Organization of creation of standard benchmarks

EEMBC, the Embedded Microprocessor Benchmark Consortium, was a non-profit, member-funded organization formed in 1997, focused on the creation of standard benchmarks for the hardware and software used in embedded systems. The goal of its members is to make EEMBC benchmarks an industry standard for evaluating the capabilities of embedded processors, compilers, and the associated embedded system implementations, according to objective, clearly defined, application-based criteria. EEMBC members may contribute to the development of benchmarks, vote at various stages before public distribution, and accelerate testing of their platforms through early access to benchmarks and associated specifications.

In 2023 the Embedded Microprocessor Benchmark Consortium merged with Standard Performance Evaluation Corporation (SPEC) becoming the SPEC Embedded Group.

==Most Popular Benchmark Working Groups==

In chronological order of development:

AutoBench 1.1 - single-threaded code for automotive, industrial, and general-purpose applications

Networking - single-threaded code associated with moving packets in networking applications.

MultiBench - multi-threaded code for testing scalability of multicore processors.

CoreMark - measures the performance of central processing units (CPU) used in embedded systems

BXBench - system benchmark measuring the web browsing user-experience, from the click/touch on a URL to final page rendered on the screen, and is not limited to measuring only JavaScript execution.

AndEBench-Pro - system benchmark providing a standardized, industry-accepted method of evaluating Android platform performance.

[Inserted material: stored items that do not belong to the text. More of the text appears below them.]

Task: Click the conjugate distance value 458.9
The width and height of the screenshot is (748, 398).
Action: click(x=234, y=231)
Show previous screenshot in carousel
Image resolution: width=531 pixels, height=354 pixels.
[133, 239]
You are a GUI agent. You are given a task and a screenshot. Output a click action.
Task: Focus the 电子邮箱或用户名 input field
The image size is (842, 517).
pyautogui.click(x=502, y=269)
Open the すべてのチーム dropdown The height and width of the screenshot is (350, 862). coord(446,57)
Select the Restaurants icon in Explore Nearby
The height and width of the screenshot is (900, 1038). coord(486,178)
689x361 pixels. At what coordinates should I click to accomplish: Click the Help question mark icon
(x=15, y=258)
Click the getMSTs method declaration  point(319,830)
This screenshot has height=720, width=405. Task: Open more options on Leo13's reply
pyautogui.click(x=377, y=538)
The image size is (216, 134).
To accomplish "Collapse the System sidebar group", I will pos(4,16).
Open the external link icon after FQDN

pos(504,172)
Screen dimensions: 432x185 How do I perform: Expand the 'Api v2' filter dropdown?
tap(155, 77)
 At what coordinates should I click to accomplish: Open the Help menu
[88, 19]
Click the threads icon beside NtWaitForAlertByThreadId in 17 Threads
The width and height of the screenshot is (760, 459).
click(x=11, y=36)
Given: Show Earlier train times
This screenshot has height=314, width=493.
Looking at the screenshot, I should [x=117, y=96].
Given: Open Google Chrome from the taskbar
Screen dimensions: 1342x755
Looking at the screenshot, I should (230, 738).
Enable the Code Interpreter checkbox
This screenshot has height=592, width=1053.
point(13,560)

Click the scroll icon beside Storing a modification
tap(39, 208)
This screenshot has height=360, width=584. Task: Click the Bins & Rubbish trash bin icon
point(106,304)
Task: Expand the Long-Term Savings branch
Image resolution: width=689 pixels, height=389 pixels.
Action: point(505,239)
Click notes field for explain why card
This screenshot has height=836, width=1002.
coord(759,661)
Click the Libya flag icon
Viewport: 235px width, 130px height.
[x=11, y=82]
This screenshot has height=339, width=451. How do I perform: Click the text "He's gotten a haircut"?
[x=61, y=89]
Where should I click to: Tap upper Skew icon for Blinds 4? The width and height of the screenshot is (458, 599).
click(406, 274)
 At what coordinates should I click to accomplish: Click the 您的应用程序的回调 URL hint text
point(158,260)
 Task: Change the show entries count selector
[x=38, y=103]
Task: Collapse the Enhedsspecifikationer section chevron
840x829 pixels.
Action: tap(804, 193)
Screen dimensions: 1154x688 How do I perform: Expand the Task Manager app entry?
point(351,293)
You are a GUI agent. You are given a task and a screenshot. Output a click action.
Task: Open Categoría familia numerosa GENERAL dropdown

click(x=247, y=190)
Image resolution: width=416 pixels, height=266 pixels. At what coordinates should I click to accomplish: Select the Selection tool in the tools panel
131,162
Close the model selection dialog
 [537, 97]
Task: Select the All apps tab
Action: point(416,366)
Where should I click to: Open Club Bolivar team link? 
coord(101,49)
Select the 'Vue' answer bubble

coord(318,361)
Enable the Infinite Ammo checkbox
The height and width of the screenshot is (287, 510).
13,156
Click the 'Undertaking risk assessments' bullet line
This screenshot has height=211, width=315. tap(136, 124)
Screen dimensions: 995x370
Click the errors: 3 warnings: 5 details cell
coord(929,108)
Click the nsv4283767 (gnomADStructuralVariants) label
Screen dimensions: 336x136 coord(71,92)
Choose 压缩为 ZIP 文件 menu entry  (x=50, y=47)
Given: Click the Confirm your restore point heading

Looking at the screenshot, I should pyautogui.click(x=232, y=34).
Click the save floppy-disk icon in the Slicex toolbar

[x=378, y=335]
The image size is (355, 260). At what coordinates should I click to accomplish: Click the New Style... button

It's available for free download in Google Play.

FPMark - multi-threaded code for both single- and double-precision floating-point workloads, as well as small, medium, and large data sets.

ULPMark - energy-measuring benchmark for ultra-low power microcontrollers; benchmarks include ULPMark-Core (with a focus on microcontroller core activity and sleep modes) and ULPMark-Peripheral (with a focus on microcontroller peripheral activity such as Analog-to-digital converter, Serial Peripheral Interface Bus, Real-time clock, and Pulse-width modulation)

IoTConnect - system-level benchmark measuring performance and energy associated with connecting Internet of Things devices; the first phase, called IoTMark-BLE, focuses on Bluetooth

ADASMark - focusing on compute intensive application flows which are common to embedded heterogeneous computing architectures; the first phase includes real-world workloads from automotive surround view.

SecureMark - Measures performance, energy, and memory impact allowing application developers to analyze IoT device security implementations

IoTMark-Wi-Fi - The second phase of IoTMark, which focuses on 802.11 energy efficiency.

==Name==

Originally founded as the EDN Embedded Microprocessor Benchmark Consortium, EEMBC separated from EDN Magazine in 2012, but retained the double "E" in the name.